# The task
Return every line in the entries below where the word "Select" shows up.

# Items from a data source
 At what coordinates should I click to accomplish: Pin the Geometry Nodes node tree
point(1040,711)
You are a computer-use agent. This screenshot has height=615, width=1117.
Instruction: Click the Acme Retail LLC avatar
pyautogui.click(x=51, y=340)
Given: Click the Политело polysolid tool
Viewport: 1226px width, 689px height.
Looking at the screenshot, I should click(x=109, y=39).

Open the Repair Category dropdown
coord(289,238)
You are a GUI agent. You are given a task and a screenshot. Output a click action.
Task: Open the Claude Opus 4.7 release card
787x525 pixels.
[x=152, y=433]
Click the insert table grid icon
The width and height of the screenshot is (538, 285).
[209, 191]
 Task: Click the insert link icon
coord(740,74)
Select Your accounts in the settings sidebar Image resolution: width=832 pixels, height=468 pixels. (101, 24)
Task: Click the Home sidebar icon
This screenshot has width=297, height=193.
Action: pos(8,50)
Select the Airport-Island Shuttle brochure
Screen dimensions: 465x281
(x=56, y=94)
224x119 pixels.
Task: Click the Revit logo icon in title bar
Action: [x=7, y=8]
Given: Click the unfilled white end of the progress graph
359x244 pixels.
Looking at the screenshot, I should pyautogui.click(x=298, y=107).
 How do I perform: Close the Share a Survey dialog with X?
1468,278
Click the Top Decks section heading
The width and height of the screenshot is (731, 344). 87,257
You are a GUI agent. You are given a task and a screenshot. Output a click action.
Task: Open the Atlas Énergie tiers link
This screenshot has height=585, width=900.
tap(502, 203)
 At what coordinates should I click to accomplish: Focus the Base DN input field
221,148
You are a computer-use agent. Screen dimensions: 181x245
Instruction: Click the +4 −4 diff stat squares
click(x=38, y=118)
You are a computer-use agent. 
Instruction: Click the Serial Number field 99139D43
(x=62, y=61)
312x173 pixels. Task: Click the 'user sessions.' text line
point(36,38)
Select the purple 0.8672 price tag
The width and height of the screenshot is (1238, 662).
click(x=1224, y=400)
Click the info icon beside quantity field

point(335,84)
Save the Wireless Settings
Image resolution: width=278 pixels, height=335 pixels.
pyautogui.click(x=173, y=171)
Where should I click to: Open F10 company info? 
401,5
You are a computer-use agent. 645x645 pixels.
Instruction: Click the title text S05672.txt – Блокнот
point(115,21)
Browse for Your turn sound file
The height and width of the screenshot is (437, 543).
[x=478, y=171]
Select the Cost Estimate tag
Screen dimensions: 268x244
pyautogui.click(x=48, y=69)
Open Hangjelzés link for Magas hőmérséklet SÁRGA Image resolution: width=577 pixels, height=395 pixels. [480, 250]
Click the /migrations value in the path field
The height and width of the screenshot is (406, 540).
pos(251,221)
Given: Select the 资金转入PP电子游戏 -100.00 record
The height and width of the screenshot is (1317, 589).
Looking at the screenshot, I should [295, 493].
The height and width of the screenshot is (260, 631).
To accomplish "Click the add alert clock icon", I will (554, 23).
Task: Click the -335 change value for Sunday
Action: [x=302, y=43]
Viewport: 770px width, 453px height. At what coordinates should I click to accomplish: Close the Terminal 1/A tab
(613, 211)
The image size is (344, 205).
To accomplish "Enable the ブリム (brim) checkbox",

# Solution to this task
Select Your accounts in the settings sidebar Image resolution: width=832 pixels, height=468 pixels. (101, 24)
Select the Airport-Island Shuttle brochure
Select the purple 0.8672 price tag
Select the Cost Estimate tag
Given: Select the 资金转入PP电子游戏 -100.00 record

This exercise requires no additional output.